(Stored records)
◆ ◆ ◆ ◆ ◆
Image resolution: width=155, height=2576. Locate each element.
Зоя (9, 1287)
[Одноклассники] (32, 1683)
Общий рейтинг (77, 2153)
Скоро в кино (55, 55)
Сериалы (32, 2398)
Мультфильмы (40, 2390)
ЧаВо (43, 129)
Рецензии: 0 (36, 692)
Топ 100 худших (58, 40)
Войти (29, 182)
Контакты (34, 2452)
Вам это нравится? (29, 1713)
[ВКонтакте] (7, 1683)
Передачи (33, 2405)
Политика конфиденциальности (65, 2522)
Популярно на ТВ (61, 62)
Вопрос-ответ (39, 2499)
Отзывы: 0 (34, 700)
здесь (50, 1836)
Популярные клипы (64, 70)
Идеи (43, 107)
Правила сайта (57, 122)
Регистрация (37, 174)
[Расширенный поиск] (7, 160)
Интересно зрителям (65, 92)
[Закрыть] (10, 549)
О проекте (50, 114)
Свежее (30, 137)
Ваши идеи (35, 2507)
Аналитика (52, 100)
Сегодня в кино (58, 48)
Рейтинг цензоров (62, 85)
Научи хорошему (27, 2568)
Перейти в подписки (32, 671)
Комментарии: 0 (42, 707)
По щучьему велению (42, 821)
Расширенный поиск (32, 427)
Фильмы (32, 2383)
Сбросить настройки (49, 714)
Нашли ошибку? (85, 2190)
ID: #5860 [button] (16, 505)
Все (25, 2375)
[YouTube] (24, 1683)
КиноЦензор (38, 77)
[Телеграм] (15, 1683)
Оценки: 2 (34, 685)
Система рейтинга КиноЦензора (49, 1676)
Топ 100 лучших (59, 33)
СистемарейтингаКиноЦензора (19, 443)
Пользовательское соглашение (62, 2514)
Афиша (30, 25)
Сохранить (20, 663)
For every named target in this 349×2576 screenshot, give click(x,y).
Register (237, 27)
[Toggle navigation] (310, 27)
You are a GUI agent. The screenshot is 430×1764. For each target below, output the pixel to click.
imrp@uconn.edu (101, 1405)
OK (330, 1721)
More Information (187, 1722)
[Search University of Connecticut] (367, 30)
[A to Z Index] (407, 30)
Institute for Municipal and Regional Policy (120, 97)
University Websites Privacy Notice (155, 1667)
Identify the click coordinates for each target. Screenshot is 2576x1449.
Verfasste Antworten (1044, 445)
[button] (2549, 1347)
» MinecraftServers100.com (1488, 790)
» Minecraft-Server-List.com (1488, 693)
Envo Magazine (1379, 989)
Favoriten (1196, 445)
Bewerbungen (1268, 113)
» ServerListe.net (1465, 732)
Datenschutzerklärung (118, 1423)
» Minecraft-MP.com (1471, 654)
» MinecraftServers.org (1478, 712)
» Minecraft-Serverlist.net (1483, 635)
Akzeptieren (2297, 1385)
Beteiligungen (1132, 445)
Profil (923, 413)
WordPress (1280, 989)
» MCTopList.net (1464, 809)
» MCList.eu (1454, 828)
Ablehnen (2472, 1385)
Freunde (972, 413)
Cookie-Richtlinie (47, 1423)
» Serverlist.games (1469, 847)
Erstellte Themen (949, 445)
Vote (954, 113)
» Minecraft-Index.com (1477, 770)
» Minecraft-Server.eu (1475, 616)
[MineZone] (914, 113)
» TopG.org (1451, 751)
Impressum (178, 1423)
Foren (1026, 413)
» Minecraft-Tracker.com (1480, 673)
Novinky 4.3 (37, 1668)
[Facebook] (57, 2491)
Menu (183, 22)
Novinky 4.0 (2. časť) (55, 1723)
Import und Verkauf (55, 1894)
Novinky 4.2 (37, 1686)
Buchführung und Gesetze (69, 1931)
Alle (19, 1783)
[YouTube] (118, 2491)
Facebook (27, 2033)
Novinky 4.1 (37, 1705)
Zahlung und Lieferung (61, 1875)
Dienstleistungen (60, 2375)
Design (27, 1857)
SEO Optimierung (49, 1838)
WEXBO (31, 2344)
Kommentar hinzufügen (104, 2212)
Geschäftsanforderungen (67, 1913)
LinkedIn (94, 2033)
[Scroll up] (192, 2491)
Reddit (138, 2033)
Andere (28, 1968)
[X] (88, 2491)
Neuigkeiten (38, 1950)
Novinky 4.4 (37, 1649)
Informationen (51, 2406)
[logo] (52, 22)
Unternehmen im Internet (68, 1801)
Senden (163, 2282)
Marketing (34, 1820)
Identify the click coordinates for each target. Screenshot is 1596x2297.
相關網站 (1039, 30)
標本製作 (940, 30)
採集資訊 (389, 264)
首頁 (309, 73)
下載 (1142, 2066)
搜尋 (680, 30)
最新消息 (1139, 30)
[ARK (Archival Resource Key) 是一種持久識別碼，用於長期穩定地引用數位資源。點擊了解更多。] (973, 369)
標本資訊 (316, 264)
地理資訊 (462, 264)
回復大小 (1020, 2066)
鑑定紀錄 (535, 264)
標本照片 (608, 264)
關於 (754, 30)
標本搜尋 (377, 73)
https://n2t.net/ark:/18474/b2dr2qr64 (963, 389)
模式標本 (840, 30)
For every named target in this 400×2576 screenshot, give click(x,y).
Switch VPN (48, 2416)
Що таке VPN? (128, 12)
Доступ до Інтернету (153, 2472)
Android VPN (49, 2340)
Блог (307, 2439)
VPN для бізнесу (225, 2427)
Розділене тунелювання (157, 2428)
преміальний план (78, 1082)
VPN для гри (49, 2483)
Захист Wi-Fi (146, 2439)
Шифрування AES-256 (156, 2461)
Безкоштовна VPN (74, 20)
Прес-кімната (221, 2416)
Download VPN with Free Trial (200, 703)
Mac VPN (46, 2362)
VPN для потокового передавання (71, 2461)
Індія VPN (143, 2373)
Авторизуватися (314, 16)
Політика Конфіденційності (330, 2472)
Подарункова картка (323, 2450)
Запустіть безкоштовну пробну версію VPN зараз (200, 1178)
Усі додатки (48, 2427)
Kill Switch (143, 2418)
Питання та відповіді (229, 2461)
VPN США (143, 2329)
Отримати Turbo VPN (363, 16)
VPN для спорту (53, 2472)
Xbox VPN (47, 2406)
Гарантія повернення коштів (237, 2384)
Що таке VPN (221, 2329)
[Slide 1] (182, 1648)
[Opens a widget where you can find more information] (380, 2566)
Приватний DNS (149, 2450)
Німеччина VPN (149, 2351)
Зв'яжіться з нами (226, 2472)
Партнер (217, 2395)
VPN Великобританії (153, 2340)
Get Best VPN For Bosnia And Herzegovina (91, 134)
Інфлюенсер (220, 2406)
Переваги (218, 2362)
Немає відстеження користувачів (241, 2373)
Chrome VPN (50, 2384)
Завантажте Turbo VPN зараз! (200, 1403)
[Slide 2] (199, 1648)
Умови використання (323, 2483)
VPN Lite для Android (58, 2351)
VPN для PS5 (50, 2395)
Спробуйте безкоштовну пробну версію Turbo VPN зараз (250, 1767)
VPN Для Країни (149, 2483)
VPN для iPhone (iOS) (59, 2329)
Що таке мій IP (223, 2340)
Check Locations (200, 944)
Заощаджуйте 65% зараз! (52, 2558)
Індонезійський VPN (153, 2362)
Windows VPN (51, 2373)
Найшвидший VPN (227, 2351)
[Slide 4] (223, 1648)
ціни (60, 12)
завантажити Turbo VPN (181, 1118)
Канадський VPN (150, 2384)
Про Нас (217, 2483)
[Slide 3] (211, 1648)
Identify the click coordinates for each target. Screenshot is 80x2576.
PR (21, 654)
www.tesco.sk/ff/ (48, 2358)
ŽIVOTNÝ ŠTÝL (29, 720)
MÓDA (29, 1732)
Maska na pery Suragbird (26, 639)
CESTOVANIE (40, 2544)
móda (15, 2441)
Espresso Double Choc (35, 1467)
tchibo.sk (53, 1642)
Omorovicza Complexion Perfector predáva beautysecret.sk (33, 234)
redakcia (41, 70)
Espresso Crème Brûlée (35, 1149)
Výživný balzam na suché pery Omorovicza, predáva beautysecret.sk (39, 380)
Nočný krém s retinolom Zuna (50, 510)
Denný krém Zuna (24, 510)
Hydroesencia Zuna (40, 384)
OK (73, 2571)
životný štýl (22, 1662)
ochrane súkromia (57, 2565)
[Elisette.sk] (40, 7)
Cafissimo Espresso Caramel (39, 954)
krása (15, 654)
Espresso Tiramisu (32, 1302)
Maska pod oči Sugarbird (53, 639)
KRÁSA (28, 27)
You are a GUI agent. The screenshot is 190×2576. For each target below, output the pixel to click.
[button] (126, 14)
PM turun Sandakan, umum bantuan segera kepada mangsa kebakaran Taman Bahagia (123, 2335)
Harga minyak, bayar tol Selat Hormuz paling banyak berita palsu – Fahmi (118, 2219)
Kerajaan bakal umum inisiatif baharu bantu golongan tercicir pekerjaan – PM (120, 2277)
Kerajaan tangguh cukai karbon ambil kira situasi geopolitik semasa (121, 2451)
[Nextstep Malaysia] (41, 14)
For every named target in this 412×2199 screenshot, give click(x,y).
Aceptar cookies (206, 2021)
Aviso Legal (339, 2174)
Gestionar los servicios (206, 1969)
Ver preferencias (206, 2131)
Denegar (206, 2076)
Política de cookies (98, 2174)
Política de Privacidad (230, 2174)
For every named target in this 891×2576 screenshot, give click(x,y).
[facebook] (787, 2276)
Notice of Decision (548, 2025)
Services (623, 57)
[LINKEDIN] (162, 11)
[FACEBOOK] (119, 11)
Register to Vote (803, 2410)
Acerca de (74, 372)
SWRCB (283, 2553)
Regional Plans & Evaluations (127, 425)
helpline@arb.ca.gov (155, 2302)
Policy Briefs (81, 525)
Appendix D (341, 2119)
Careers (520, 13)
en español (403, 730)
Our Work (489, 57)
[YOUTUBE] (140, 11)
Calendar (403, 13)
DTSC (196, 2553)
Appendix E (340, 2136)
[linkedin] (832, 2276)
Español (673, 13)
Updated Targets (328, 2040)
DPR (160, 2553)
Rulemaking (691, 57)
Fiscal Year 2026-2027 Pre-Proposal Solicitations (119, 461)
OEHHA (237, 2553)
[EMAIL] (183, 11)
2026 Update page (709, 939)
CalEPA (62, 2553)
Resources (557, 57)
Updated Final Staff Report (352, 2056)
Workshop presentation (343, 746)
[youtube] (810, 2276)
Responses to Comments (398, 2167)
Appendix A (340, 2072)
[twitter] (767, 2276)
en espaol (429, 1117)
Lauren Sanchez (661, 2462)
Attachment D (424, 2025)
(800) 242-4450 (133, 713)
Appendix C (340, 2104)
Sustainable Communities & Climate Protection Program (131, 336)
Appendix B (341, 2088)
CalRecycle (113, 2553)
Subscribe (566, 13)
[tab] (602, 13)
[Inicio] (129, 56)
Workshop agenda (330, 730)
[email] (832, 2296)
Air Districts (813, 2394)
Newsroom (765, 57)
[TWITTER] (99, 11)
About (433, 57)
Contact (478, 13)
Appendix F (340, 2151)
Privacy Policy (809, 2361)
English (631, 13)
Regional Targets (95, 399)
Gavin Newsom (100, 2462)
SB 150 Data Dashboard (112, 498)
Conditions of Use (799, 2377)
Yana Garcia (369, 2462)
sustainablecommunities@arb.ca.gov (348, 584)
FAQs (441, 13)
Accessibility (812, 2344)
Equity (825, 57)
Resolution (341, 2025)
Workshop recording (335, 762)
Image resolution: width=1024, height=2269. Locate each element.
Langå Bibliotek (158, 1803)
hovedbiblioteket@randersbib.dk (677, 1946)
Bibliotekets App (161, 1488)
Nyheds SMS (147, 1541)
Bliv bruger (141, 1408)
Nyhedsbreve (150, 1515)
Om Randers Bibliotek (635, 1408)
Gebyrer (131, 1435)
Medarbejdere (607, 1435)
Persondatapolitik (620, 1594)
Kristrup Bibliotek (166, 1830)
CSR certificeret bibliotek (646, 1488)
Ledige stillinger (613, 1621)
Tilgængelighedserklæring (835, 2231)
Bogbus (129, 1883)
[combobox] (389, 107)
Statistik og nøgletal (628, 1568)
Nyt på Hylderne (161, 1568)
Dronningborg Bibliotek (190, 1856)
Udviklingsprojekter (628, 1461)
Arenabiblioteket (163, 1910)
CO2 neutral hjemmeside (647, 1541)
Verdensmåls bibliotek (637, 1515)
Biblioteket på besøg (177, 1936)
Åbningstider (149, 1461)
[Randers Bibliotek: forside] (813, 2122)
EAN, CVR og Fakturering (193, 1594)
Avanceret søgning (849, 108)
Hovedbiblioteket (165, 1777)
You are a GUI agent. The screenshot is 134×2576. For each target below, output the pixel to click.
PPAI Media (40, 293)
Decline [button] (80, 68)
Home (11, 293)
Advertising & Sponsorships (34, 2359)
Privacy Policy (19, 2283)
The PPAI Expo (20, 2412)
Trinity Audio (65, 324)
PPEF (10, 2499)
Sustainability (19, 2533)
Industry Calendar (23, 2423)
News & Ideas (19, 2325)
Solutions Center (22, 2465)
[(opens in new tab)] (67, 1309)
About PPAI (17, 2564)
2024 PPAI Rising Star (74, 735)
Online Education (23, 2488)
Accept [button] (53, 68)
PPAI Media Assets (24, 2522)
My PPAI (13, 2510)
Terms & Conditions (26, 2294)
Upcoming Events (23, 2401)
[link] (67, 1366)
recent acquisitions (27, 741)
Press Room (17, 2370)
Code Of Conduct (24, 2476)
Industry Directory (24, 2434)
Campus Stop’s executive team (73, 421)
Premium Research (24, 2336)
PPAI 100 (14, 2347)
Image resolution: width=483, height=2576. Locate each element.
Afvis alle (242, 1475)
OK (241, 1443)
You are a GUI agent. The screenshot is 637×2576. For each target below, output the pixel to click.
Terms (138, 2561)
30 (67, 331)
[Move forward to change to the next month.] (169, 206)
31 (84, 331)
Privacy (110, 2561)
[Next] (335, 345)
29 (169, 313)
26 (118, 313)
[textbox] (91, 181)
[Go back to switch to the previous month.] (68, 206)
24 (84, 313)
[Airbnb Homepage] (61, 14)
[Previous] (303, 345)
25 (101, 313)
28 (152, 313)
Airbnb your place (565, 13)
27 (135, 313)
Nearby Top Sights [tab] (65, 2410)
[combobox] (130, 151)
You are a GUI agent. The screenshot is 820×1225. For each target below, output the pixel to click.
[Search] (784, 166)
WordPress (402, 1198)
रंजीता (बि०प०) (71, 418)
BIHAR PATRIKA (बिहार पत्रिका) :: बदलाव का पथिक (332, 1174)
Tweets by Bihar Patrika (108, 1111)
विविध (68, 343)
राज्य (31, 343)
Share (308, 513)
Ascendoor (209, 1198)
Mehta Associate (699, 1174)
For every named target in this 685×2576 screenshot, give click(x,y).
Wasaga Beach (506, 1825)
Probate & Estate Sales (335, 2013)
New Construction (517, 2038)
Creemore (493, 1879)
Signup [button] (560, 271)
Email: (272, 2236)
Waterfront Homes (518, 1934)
◆ ◆ ◆ ◆ ◆
§ TASK PROMPT:
Among the entries above, copy exactly only the lines starting with the one containing "Індія VPN (143, 2373)" and going through the one containing "VPN Lite для Android (58, 2351)", both ends included.

§ RESPONSE FOR THIS EXERCISE:
Індія VPN (143, 2373)
Авторизуватися (314, 16)
Політика Конфіденційності (330, 2472)
Подарункова картка (323, 2450)
Запустіть безкоштовну пробну версію VPN зараз (200, 1178)
Усі додатки (48, 2427)
Kill Switch (143, 2418)
Питання та відповіді (229, 2461)
VPN США (143, 2329)
Отримати Turbo VPN (363, 16)
VPN для спорту (53, 2472)
Xbox VPN (47, 2406)
Гарантія повернення коштів (237, 2384)
Що таке VPN (221, 2329)
[Slide 1] (182, 1648)
[Opens a widget where you can find more information] (380, 2566)
Приватний DNS (149, 2450)
Німеччина VPN (149, 2351)
Зв'яжіться з нами (226, 2472)
Партнер (217, 2395)
VPN Великобританії (153, 2340)
Get Best VPN For Bosnia And Herzegovina (91, 134)
Інфлюенсер (220, 2406)
Переваги (218, 2362)
Немає відстеження користувачів (241, 2373)
Chrome VPN (50, 2384)
Завантажте Turbo VPN зараз! (200, 1403)
[Slide 2] (199, 1648)
Умови використання (323, 2483)
VPN Lite для Android (58, 2351)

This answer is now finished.